2. Whether the lower Court was right when it failed and/or refused to give any consideration whatsoever to the issues submitted for determination by the Appellant, all of which constitute the substantive Suit before the lower Court and thereby violated the Appellant’s right to fair hearing? (Distilled from Ground 4)
3. Whether the judgment of the lower Court delivered on Friday, 29/7/2022, was not perverse having regard to the fact that on the preponderance of the affidavit evidence before the lower Court the Appellant was entitled to the reliefs sought? (Distilled from Ground 5 and 6)
On their part, the 1st and 3rd Respondents had nominated the following three issues for determination, namely:
(1). Whether the lower Court was right in dismissing the Appellant’s Suit for lack of jurisdiction on the ground that inquiring into the issue of who are the authentic delegates used in the conduct of the 1st Respondent’s Ogun State Governorship Primary Election held on 25/5/2022, was an internal affair of the 1st Respondent which is not justiciable? (Distilled from Grounds 1, 2 and 3)
(2). Whether in the circumstances of this case, the lower Court having dismissed the Appellant’s case for want of jurisdiction was bound to still consider all the issues for determination and determine the case on its merits? (Distilled from Grounds 4, 5 and 6)
Looking at the issues as nominated by the parties, they do not appear to me to be too dissimilar. I shall therefor adopt the three issues as nominated in the Appellant’s brief as the issues for determination in this appeal. However, in the light of the importance of jurisdiction to adjudication, I shall consider and resolve issue one first and thereafter, and if need be, proceed to consider issues two and three together and resolve them in one fell swoop. I am of that a consideration of issue one of the Appellant would cover issue one of the 1st and 3rd Respondent, while a consideration of issues two and three of the Appellant would cover issue two of the 1st and 3rd Respondents.
ISSUE ONE
Whether the lower Court was right when, in spite of finding that the Appellant’s Suit complains of the 1st Respondent’s violations of the provisions of the Electoral Act as well as its Constitution and Guidelines, it proceeded nonetheless to hold that the Suit was an invitation to the Court to consider a matter within the internal affairs of the party, in consequence of which it declined jurisdiction to entertain the Suit and thereby occasioned a miscarriage of justice?

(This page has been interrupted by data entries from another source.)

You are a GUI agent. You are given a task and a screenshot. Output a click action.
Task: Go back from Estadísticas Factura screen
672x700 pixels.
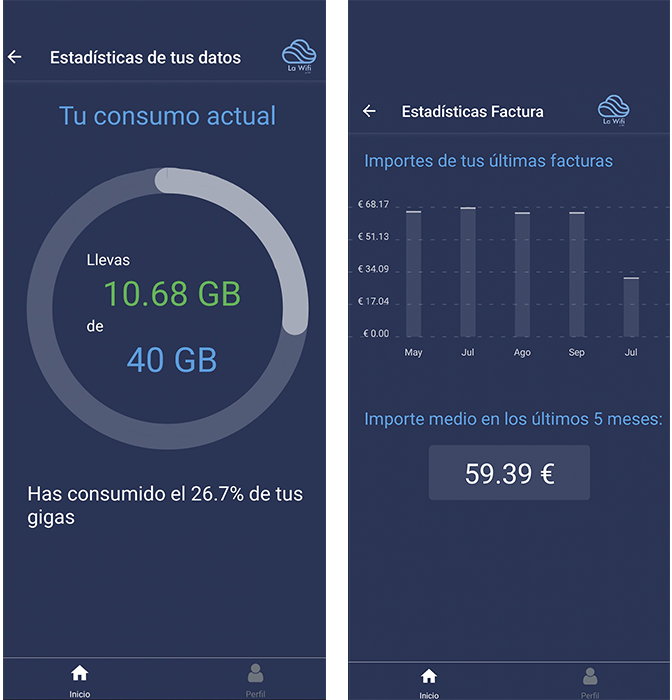(x=369, y=111)
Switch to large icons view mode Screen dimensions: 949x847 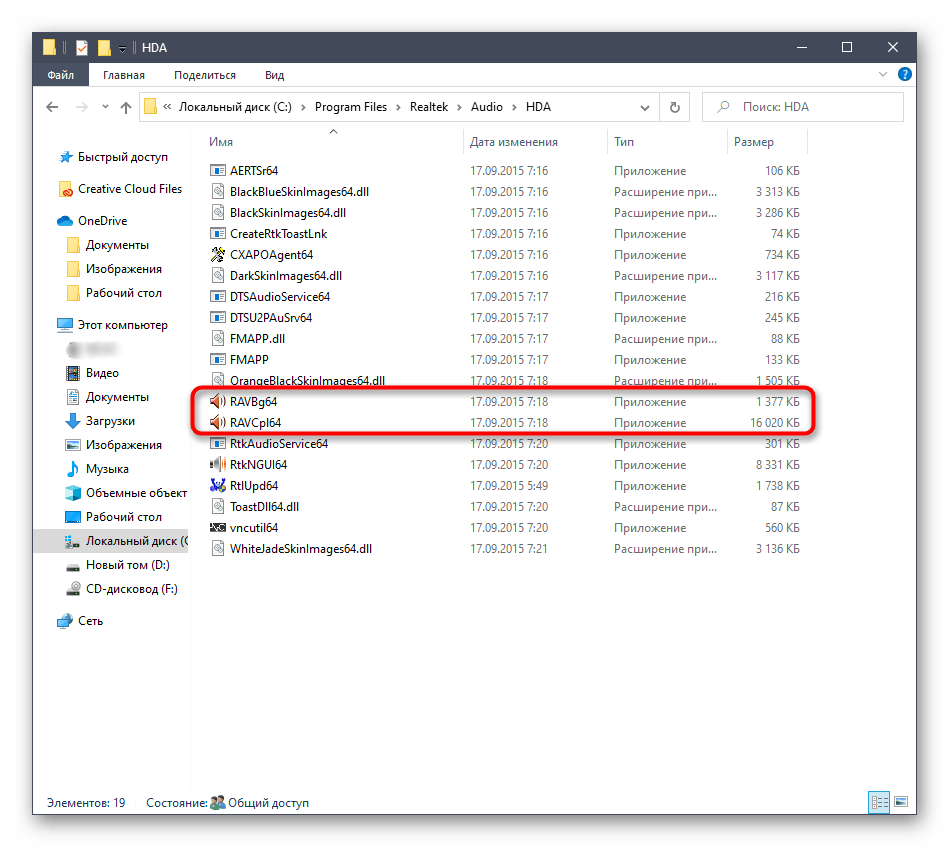pyautogui.click(x=901, y=802)
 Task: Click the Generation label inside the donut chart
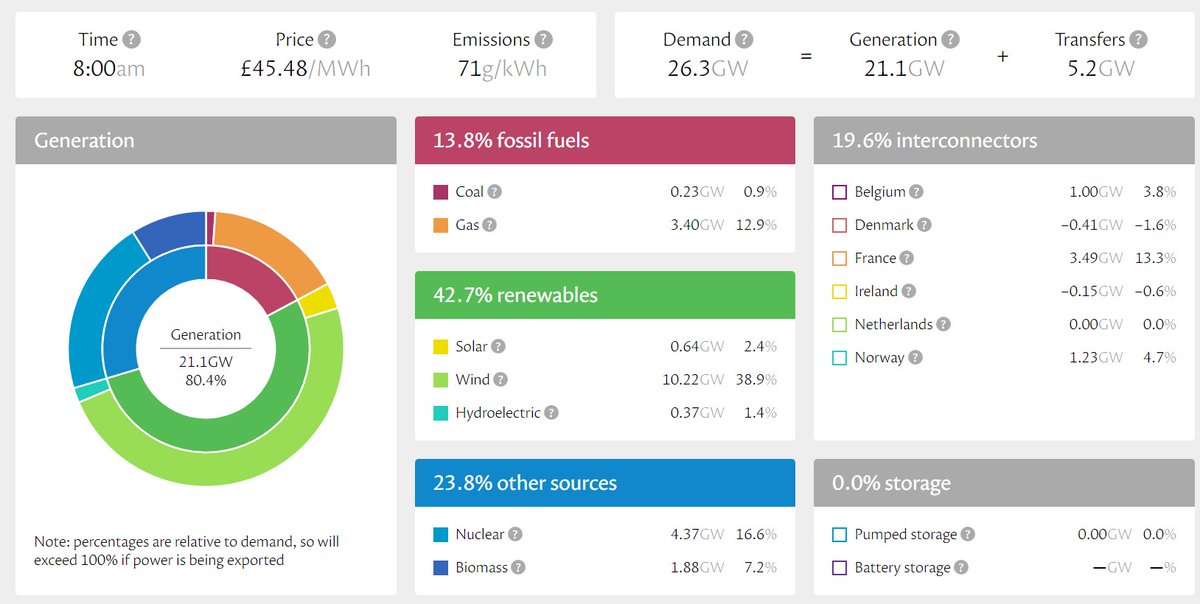(205, 335)
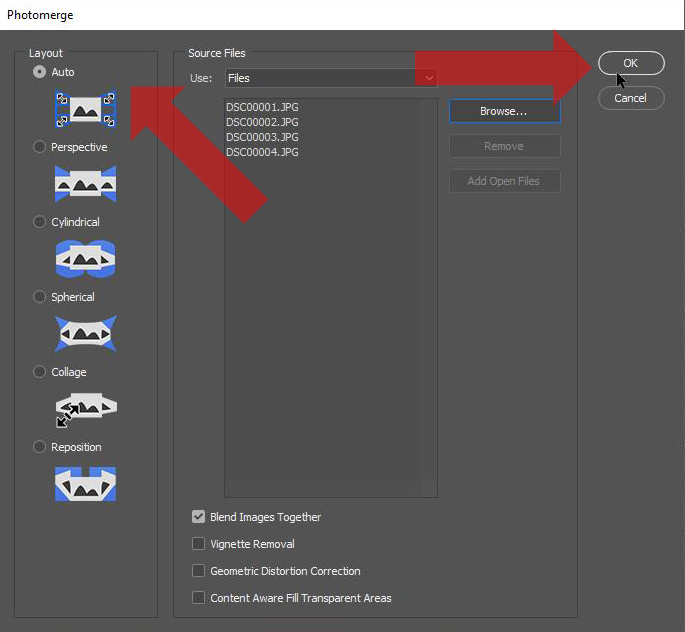685x632 pixels.
Task: Click the Auto layout thumbnail icon
Action: (85, 109)
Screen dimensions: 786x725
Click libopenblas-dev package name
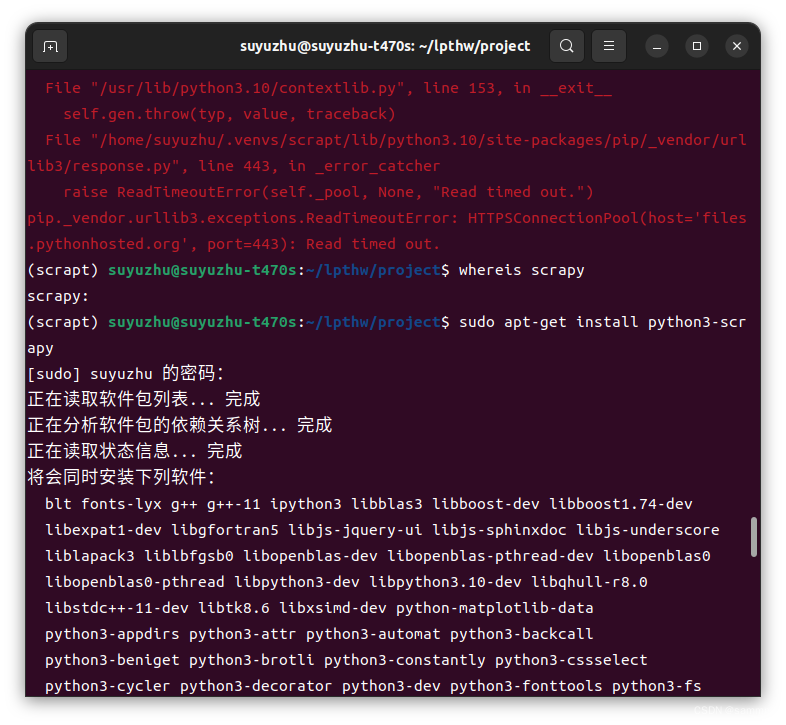pyautogui.click(x=310, y=556)
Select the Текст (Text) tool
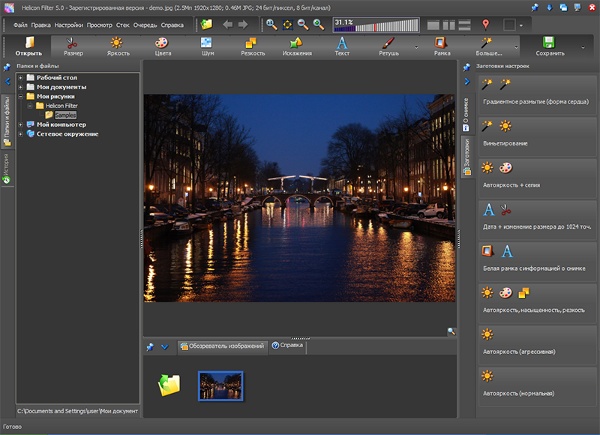This screenshot has height=435, width=600. pos(342,46)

APPELLANT’S SENIOR COUNSEL SUBMISSIONS
In his submissions on issue one, which I have taken time to review in its entirety, learned Senior Advocate for the Appellant had submitted inter alia that the lower Court was in error when it dismissed the Appellant’s Suit on the ground that it did not disclose a justiciable cause of action and contended that the claim of the Appellant, contrary to the perverse findings of the lower Court was not based on the internal affairs of the 1st Respondent to determine the valid list of ad – hoc delegates to the Governorship primary election of the 1st Respondent but rather firmly on the breaches of both the Electoral Act 2022 and the Constitution and Guidelines of the 1st Respondent for the conduct of its Governorship primary election for the nomination of its candidate for the 2023 Governorship election in Ogun State and urged the Court to hold that such a claim is justiciable and recognized as such both the Electoral Act 2022, the Constitution of Nigeria 1999 (as amended) and a plethora of countless judicial decisions of both the Supreme Court and this Court since in law it is the claim of the Claimant that determines the jurisdiction of the Court and to allow the appeal and set aside the perverse judgment of the lower Court. Learned SAN referred to paragraphs 8 – 11 of the Affidavit in support of the Originating Summons, Sections 84 (1), (2), (5)(b) and (8) of the Electoral Act, 2022 and relied on Savage V. Uwechia (1972) All NLR 255 AT p. 261; Agbonika V. University of Abuja (2014) All FWLR (Pt. 715) 335 AT p. 353; Williams V. Williams (2008) All FWLR (Pt. 433) 1245 AT p. 1258.
It was also submitted that from a community reading of the questions for determination and the reliefs sought in the Originating Summons, it is clear that the Appellant’s cause of action is the non – compliance by the 1st Respondent with the provisions of the Electoral Act 2022 and the 1st Respondent’s Guidelines in the conduct of the indirect gubernatorial primary election held in Ogun State on 25/5/2022 and contended that in law statutory delegates are not allowed to vote in the primary election since they are not elected at the Ward Congresses of the party and urged the Court to hold that to allege as the Appellant did that the primary election was conducted contrary to the provisions of the Electoral Act 2022 by the use of statutory delegates rather than ad – hoc delegates elected at the Ward Congresses for that purpose was not an internal affair of the 1st Respondent as perversely held by the lower Court and to allow the appeal, set aside the perverse judgment of the lower Court and affirm the jurisdiction of the lower Court to hear and determine the Appellant’s Suit on the merit. Learned SAN referred to paragraphs 5, 6, 7 & 8 of the Affidavit in support of the Originating Summons, Section 285 (9) & (14) of the 1999 Constitution of the Federal Republic of Nigeria (As Amended) and Sections 84 (1), (2), (5)(b) and (8) of the Electoral Act 2022.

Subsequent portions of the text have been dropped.